# Myford Lathe



## johnny5 (26 Jan 2022)

Can anyone give me any information on what lathe this is please.
I know it is a myford but does anyone know what model.


----------



## Dalboy (26 Jan 2022)

Looks a little like a Myford M type


----------



## porker (26 Jan 2022)

take a look here Lathes.co.uk


----------



## SammyQ (26 Jan 2022)

M3 or M4.


----------



## Fergie 307 (27 Jan 2022)

Early version of the 3/4. You can tell by the design of the tsilstock. I have a later 4, where the tailstock has a single large nut to hold it down rather than the small ones at the front. As Porker says have a look in lathes.co.uk. Nice old machine for small stuff, and quite a few still around so you often see parts on e bay etc.


----------



## Fergie 307 (27 Jan 2022)

● **SHORT PROBLEM 1**
In the forum thread, which version of the Myford does Fergie 307 identify the lathe as?

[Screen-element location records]
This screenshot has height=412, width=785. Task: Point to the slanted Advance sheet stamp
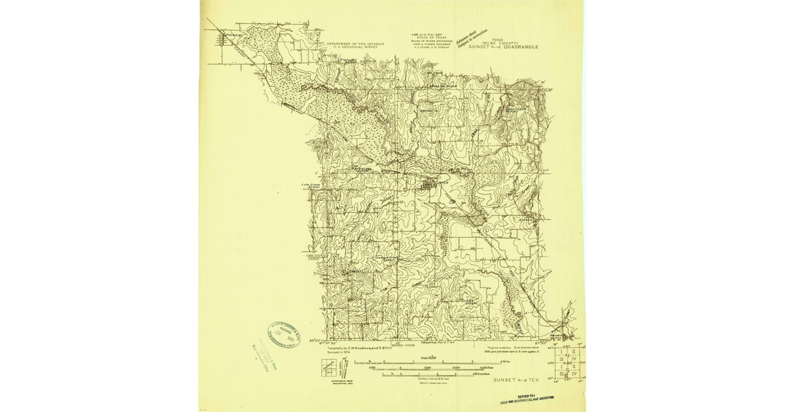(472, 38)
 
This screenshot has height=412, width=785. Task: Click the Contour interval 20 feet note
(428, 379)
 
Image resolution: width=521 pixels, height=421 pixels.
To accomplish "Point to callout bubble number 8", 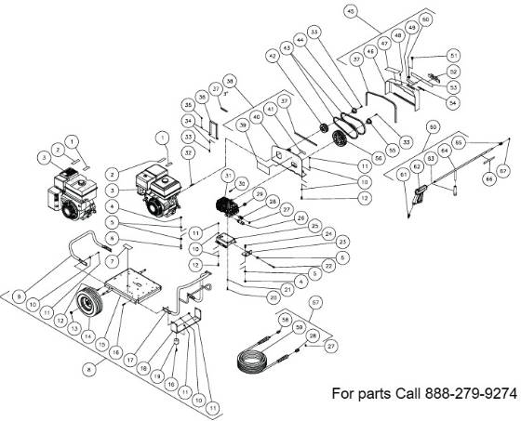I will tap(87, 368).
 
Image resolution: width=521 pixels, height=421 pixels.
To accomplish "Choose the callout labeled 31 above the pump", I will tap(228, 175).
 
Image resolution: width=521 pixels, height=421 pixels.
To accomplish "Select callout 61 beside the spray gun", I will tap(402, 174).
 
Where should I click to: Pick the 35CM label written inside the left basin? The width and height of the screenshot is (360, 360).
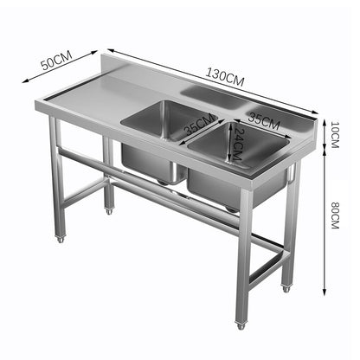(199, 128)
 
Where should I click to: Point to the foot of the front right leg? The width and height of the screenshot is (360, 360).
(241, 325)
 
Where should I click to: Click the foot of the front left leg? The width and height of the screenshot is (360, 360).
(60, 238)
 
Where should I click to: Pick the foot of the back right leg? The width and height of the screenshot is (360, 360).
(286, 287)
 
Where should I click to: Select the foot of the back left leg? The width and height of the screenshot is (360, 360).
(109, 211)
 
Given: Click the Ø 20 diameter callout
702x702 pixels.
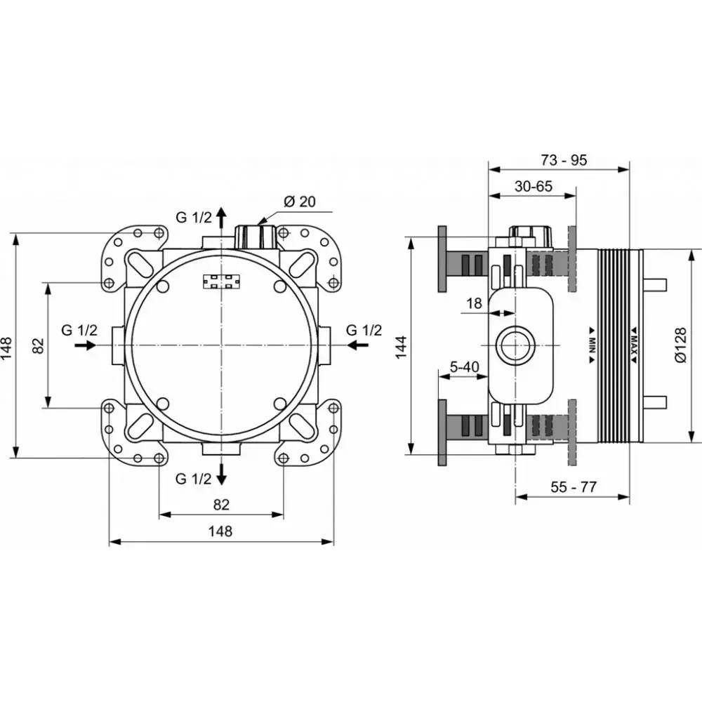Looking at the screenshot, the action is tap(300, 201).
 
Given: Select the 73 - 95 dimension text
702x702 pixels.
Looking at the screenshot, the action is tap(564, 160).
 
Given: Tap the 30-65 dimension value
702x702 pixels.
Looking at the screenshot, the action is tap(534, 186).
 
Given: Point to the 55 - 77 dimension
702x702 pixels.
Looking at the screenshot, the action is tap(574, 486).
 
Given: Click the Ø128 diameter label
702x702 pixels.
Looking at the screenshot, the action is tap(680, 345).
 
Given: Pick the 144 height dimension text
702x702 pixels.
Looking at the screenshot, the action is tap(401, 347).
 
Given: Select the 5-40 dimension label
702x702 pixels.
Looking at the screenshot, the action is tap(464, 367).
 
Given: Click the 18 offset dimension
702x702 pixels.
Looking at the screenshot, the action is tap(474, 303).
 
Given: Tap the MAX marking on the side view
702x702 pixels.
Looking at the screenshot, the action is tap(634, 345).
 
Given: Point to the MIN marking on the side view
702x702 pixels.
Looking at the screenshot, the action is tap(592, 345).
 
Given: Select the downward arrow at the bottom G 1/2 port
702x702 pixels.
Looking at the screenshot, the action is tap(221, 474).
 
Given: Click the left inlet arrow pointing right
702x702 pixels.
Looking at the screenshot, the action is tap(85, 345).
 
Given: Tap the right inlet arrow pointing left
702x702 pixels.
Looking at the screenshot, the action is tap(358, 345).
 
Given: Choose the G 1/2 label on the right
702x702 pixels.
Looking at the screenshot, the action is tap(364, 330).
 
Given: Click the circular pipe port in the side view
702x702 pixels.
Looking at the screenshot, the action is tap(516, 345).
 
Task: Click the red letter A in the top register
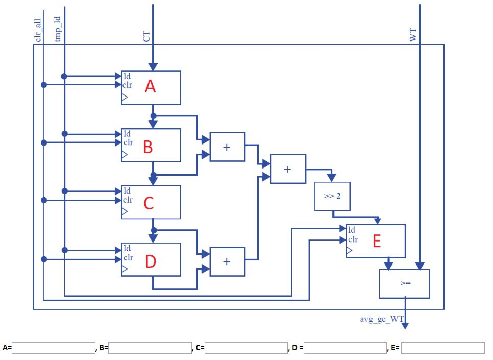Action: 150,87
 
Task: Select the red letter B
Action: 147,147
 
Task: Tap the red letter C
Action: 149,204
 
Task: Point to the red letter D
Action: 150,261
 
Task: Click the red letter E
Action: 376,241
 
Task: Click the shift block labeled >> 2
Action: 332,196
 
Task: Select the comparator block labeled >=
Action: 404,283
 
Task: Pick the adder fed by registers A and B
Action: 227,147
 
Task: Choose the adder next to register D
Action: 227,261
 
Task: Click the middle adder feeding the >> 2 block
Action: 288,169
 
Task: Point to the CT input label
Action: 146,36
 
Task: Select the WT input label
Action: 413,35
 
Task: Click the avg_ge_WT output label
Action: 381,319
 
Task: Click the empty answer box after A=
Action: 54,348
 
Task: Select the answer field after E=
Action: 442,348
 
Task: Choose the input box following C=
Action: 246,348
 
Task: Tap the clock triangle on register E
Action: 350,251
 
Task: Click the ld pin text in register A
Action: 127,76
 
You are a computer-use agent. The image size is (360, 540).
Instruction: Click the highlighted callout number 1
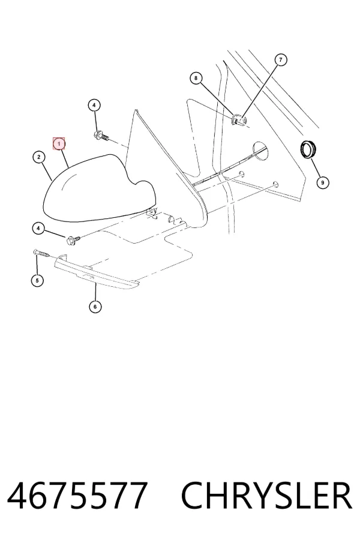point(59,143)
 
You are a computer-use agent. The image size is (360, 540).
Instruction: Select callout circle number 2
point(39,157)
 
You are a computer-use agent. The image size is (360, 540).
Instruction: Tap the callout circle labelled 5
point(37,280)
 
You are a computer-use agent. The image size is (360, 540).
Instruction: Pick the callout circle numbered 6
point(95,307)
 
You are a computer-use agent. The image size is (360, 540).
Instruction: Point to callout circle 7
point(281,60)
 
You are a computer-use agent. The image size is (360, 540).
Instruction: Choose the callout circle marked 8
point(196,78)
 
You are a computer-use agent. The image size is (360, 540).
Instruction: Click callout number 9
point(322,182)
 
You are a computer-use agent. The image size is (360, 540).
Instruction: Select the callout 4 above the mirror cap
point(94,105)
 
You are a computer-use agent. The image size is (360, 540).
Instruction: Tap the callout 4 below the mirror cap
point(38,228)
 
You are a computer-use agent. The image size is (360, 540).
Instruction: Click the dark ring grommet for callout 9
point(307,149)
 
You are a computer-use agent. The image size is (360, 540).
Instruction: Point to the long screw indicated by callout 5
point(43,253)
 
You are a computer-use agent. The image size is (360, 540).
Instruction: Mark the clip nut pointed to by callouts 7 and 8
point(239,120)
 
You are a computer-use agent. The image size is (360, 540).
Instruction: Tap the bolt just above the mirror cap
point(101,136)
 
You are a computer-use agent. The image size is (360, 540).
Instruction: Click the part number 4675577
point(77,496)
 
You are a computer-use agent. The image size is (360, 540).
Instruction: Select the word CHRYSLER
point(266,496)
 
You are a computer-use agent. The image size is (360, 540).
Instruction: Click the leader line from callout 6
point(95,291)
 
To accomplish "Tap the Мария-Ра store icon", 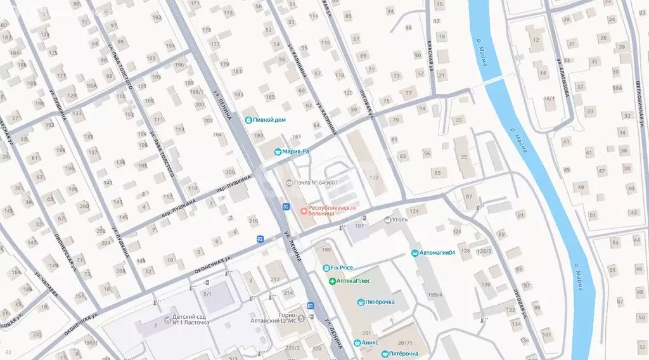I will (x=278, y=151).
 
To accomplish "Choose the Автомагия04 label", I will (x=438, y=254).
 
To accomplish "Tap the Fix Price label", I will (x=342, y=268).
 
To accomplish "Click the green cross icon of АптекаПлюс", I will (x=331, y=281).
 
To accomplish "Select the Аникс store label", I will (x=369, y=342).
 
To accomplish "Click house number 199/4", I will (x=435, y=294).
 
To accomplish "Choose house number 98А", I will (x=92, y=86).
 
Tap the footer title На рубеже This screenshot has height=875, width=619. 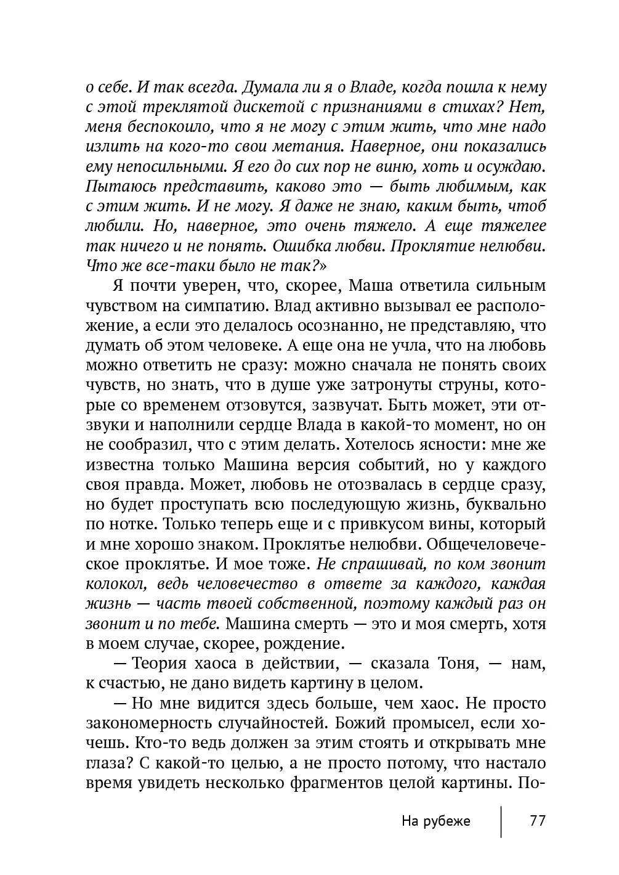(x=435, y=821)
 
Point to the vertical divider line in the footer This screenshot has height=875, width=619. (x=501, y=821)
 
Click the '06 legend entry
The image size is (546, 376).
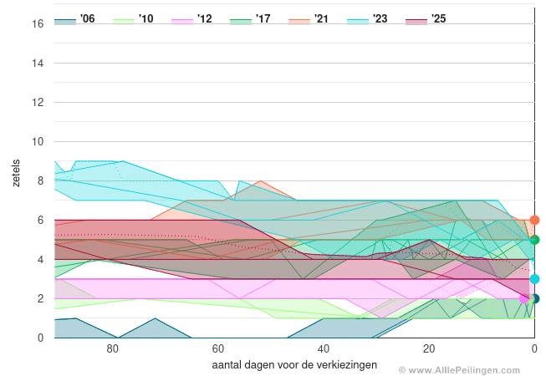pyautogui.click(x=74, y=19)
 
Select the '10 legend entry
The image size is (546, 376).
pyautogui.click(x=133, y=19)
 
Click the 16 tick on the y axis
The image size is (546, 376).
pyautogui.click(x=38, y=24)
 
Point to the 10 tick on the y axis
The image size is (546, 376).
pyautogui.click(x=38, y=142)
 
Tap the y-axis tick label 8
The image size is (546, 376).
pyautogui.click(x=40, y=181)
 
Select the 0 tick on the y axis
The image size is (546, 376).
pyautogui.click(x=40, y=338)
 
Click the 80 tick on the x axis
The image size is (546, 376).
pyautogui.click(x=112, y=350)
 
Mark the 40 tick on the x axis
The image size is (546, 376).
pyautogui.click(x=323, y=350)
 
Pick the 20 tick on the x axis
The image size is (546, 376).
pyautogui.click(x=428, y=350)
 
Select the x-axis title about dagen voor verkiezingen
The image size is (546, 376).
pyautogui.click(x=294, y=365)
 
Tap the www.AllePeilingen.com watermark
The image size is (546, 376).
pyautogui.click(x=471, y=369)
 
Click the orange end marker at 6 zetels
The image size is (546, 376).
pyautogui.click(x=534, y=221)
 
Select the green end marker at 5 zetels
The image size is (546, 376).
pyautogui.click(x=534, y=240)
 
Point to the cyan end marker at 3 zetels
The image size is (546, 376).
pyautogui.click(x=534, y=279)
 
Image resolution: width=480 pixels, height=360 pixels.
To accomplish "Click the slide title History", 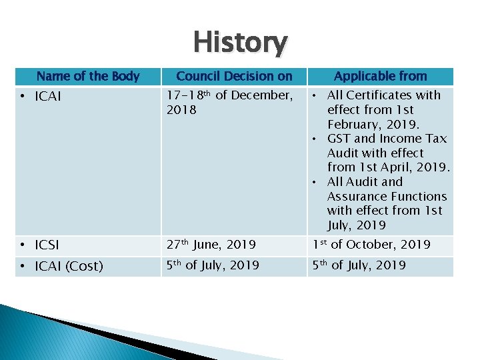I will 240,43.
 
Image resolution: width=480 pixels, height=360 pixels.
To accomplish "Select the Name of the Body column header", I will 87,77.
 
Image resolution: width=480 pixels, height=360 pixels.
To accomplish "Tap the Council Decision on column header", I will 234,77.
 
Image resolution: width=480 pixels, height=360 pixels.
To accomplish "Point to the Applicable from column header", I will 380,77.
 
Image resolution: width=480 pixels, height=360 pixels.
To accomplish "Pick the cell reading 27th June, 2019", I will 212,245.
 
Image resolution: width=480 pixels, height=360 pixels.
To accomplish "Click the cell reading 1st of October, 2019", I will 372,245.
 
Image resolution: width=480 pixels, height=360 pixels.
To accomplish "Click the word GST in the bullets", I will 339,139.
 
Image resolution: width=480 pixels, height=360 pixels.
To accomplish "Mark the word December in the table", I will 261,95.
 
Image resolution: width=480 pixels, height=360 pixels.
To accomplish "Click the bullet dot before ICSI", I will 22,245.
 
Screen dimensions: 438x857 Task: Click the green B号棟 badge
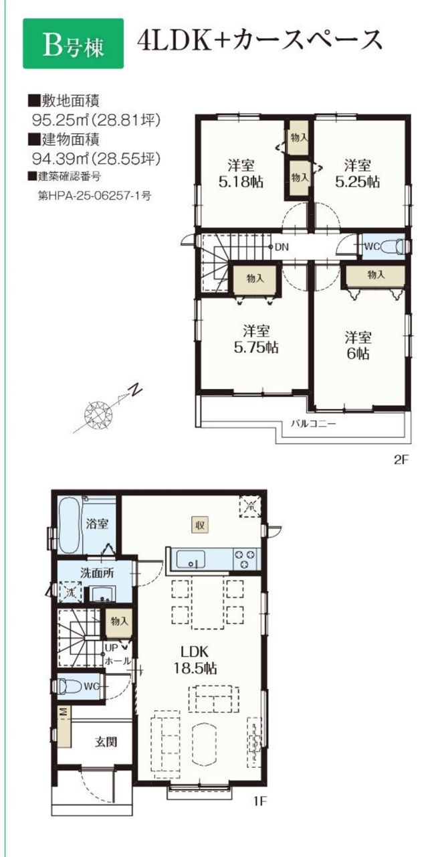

● **SHORT PROBLEM 2**
Filter the records, copying out every line that contains the word "green".

● **TASK OUTPUT 1**
An early version of the 3/4.

● **TASK OUTPUT 2**
To accomplish "Click the green cross icon of АптекаПлюс", I will (x=331, y=281).
Select the green end marker at 5 zetels
Screen dimensions: 438x857 Task: Click the green B号棟 badge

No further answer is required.